YOUR ASSIGNMENT: Look for the string "header" in the data below, and copy each line that holds it.

#### DATA

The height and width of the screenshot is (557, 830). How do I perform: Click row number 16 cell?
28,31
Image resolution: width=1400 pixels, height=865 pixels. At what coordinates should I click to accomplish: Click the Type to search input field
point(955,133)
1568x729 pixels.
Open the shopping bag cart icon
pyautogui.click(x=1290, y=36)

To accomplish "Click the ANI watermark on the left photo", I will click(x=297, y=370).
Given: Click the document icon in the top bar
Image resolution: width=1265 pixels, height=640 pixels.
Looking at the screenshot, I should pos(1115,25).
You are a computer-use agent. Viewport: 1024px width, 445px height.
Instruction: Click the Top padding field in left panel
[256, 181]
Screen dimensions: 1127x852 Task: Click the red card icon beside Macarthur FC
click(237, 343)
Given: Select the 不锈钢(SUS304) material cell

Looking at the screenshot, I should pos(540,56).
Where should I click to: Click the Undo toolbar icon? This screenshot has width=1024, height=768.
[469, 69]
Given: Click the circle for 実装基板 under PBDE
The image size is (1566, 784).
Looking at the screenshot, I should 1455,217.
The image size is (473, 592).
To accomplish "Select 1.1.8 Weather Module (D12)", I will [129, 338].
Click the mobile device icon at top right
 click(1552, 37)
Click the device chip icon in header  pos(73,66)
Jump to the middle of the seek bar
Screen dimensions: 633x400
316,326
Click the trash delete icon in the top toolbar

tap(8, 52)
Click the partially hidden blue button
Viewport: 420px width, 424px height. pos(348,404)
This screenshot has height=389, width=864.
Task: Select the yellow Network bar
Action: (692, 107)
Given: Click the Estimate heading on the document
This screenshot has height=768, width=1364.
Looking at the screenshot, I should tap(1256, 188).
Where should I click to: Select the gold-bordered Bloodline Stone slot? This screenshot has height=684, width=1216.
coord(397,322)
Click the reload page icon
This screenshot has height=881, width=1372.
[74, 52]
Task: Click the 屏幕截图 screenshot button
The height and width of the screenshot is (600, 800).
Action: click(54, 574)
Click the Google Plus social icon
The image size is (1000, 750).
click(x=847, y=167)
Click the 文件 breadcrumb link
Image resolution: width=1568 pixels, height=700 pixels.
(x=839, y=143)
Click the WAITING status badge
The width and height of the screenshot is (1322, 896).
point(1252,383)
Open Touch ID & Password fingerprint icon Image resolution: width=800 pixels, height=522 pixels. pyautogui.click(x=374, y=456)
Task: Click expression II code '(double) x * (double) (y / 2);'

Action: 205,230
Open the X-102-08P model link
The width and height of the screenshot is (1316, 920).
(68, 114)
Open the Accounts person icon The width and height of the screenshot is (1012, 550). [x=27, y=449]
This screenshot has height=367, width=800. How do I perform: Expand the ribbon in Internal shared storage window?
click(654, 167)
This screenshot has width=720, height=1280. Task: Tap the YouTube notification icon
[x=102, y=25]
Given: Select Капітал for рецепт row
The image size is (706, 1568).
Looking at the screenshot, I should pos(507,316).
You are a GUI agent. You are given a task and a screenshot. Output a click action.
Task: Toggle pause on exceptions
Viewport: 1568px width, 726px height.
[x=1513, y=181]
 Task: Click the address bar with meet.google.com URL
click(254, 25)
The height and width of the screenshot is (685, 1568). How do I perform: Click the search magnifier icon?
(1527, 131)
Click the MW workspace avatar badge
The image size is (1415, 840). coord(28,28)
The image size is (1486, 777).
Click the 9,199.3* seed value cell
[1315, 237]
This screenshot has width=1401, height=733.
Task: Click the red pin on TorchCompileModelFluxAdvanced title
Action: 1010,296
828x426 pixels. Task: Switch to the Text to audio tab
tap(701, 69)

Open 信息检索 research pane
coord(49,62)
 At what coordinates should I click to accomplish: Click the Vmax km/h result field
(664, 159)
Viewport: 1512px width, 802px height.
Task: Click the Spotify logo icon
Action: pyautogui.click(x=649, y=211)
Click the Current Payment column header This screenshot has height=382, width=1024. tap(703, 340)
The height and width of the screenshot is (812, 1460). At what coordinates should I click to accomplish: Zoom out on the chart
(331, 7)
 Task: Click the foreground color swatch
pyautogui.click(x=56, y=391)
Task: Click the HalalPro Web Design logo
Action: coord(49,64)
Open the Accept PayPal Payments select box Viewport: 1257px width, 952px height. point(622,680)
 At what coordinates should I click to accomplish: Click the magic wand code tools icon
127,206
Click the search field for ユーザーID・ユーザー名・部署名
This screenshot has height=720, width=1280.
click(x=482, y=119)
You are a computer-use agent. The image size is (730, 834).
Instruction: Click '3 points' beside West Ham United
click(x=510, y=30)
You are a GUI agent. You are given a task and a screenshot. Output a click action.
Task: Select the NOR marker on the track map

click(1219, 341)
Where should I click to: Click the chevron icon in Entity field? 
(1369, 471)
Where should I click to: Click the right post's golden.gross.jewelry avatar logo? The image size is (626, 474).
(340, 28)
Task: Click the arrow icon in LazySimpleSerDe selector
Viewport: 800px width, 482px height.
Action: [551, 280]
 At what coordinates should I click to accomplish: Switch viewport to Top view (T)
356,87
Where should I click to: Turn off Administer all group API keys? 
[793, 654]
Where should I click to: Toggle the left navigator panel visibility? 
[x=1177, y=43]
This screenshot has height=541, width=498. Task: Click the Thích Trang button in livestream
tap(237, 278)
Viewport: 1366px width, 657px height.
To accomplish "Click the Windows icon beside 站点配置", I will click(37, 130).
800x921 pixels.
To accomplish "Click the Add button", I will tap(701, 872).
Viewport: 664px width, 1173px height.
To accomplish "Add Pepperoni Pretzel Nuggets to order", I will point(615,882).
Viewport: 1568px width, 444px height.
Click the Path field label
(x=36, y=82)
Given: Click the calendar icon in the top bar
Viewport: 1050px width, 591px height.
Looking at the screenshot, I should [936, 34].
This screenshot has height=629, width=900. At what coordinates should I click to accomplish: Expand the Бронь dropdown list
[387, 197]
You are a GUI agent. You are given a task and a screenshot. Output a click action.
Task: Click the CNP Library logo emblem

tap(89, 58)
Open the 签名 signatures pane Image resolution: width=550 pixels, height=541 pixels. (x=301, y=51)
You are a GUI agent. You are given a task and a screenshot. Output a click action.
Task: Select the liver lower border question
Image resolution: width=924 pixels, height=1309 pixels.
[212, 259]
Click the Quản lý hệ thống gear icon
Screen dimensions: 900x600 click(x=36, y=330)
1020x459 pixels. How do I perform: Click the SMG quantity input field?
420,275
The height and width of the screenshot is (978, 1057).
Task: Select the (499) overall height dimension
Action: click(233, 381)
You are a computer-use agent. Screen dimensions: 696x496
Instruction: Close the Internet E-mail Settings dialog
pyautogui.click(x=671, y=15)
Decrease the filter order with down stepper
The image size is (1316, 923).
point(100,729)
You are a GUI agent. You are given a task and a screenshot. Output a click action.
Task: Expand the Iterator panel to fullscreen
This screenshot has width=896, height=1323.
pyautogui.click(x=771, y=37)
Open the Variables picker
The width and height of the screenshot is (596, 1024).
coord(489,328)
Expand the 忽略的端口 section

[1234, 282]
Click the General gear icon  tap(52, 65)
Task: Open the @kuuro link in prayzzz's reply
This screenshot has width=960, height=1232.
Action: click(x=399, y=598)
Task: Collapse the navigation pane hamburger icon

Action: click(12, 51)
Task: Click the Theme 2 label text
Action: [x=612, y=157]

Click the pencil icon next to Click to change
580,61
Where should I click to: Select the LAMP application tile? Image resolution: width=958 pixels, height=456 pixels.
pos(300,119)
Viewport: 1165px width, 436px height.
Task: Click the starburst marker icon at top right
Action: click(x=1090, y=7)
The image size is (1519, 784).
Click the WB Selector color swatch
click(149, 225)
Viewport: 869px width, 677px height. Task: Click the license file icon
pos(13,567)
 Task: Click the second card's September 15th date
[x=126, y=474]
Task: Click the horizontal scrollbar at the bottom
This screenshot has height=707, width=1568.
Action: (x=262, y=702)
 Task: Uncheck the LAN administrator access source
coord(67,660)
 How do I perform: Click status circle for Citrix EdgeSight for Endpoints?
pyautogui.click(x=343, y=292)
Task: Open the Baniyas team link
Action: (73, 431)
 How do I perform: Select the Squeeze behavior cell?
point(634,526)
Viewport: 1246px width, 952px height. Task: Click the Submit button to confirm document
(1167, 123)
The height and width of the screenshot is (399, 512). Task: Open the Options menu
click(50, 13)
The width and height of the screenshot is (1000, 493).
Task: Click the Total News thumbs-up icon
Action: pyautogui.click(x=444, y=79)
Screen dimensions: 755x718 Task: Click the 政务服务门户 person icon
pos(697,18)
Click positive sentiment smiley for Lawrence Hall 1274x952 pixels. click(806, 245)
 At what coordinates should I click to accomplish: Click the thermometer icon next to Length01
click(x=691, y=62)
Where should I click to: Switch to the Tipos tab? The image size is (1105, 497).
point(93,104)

########

TASK RESPONSE:
Click the device chip icon in header  pos(73,66)
Click the Current Payment column header This screenshot has height=382, width=1024. tap(703, 340)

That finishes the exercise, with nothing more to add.